#### EXERCISE DESCRIPTION
Copy the records below word for word, leaving out the pictures.

(Rows showing where targets appear)
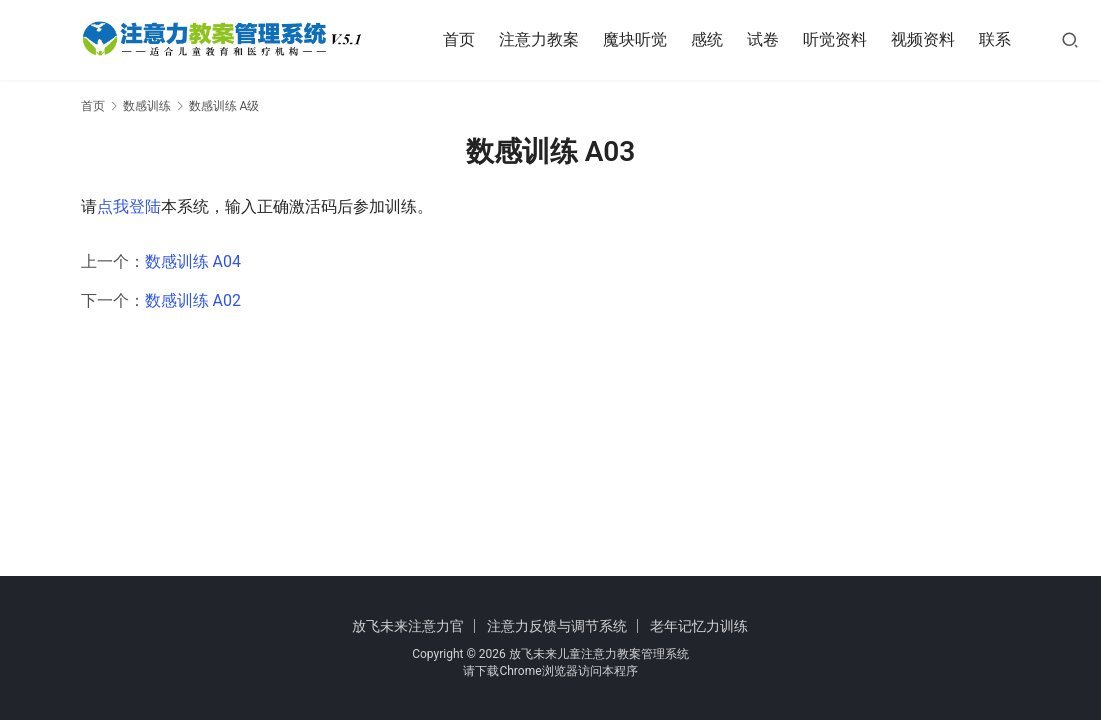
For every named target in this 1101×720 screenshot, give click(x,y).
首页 (466, 39)
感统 (714, 39)
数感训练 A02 (193, 300)
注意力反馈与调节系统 (557, 626)
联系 (1002, 39)
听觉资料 (842, 39)
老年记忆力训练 (699, 626)
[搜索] (1077, 39)
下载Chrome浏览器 (526, 671)
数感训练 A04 (193, 261)
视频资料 (930, 39)
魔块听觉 (642, 39)
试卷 (770, 39)
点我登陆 (129, 206)
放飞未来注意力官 (408, 626)
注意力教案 (546, 39)
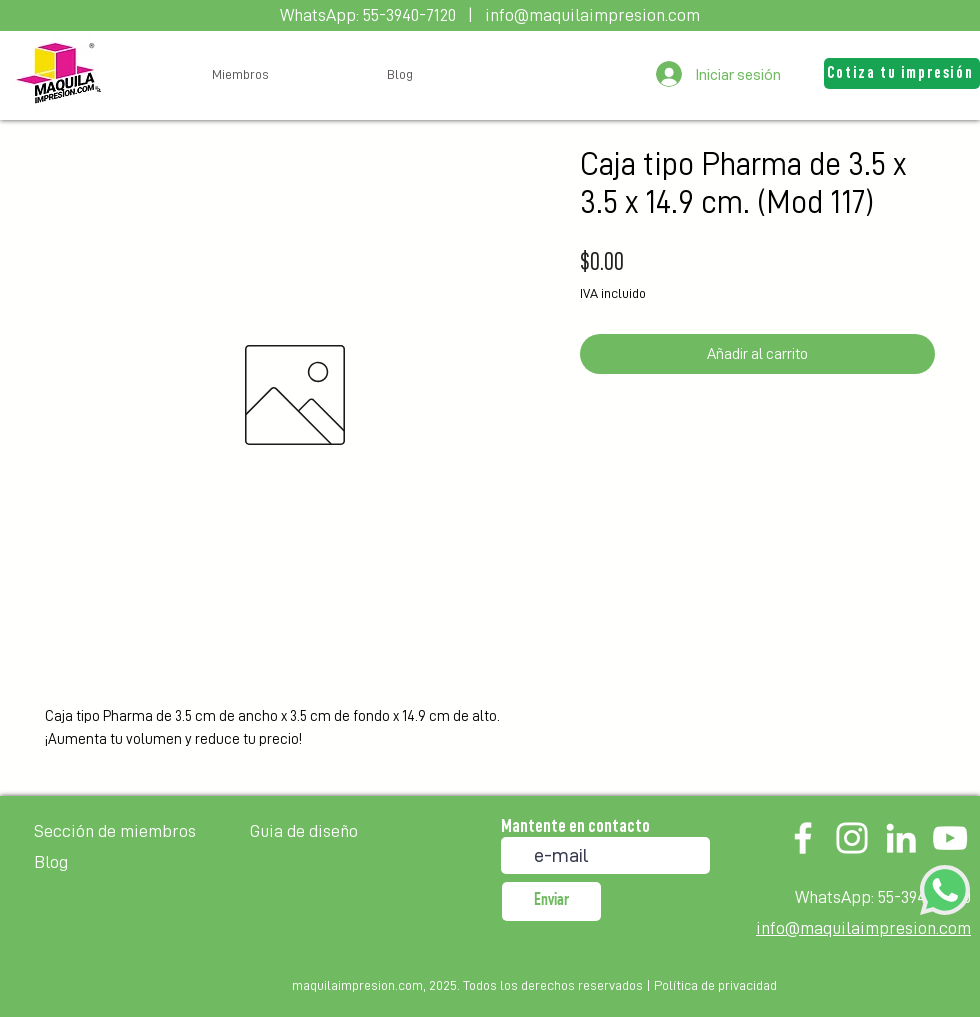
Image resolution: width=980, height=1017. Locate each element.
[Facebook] (803, 838)
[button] (902, 73)
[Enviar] (551, 901)
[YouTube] (950, 838)
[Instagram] (852, 838)
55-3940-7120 (409, 15)
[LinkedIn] (901, 838)
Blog (51, 862)
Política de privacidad (715, 985)
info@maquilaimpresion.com (592, 15)
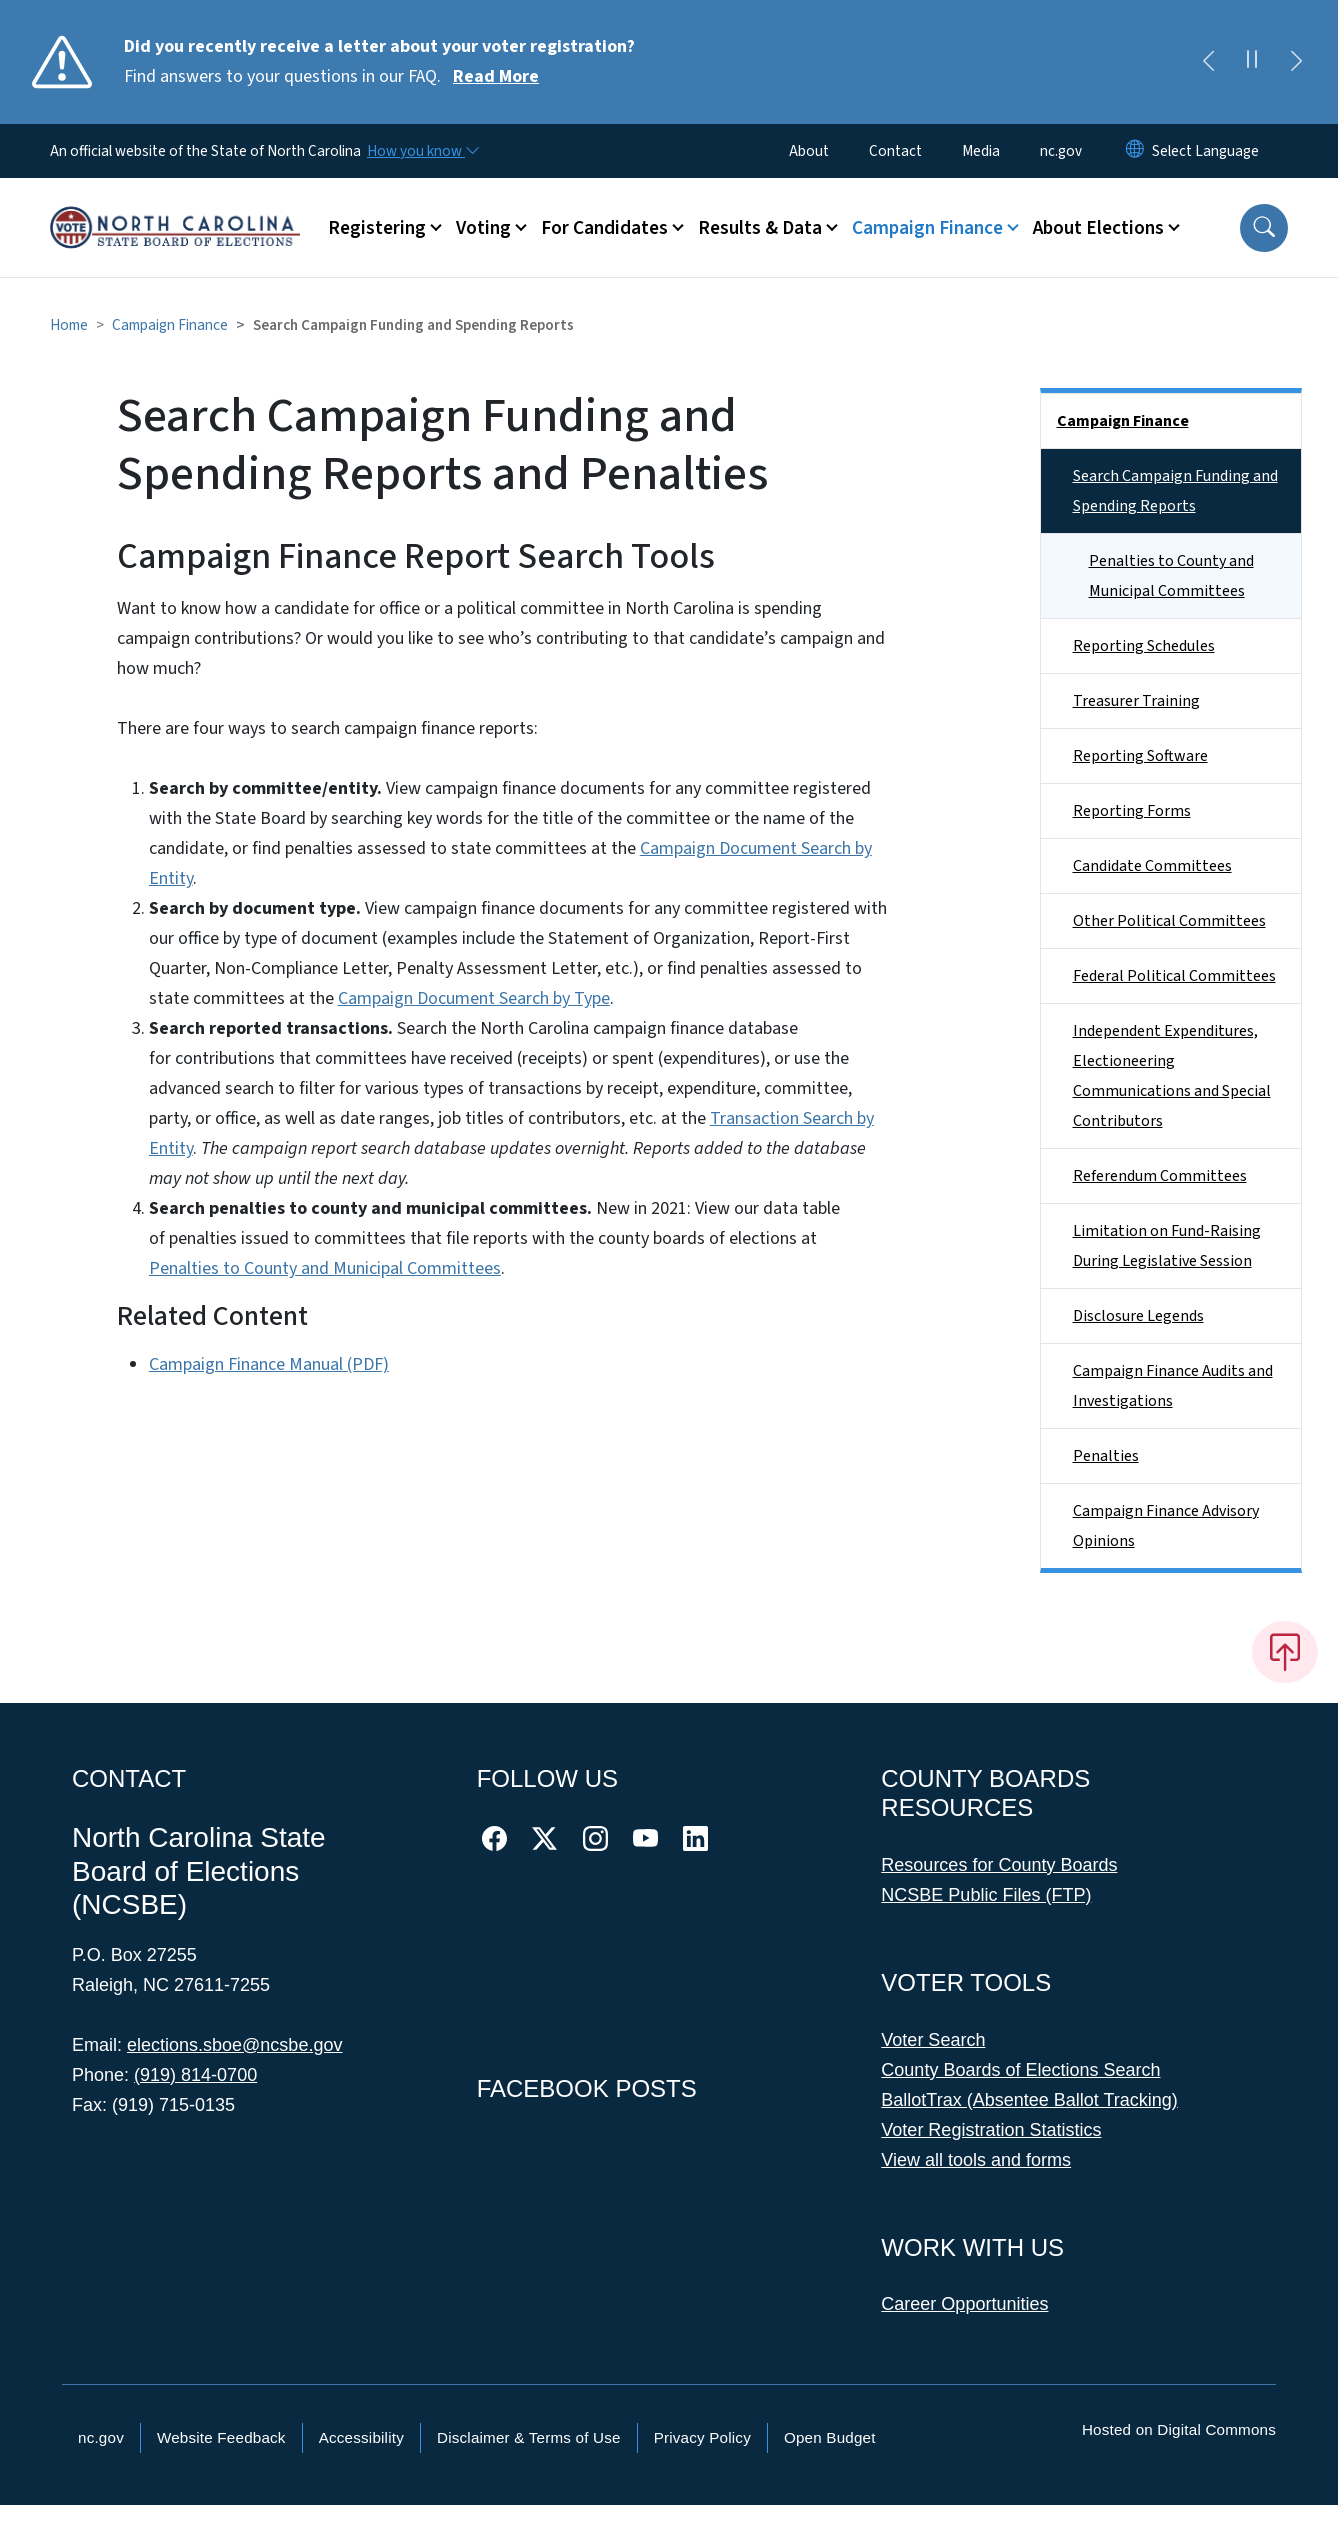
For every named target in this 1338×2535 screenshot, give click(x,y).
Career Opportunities (964, 2304)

#### OUTPUT
For every named target in this 1101×720 screenshot, give click(x,y).
首页 (466, 39)
感统 (714, 39)
数感训练 A02 (193, 300)
注意力反馈与调节系统 (557, 626)
联系 (1002, 39)
听觉资料 (842, 39)
老年记忆力训练 (699, 626)
[搜索] (1077, 39)
下载Chrome浏览器 (526, 671)
数感训练 A04 (193, 261)
视频资料 (930, 39)
魔块听觉 (642, 39)
试卷 (770, 39)
点我登陆 (129, 206)
放飞未来注意力官 (408, 626)
注意力教案 (546, 39)
Image resolution: width=980, height=1017. Locate each element.
[Facebook] (803, 838)
[button] (902, 73)
[Enviar] (551, 901)
[YouTube] (950, 838)
[Instagram] (852, 838)
55-3940-7120 (409, 15)
[LinkedIn] (901, 838)
Blog (51, 862)
Política de privacidad (715, 985)
info@maquilaimpresion.com (592, 15)
For every named target in this 1338×2535 screenshot, give click(x,y).
Career Opportunities (964, 2304)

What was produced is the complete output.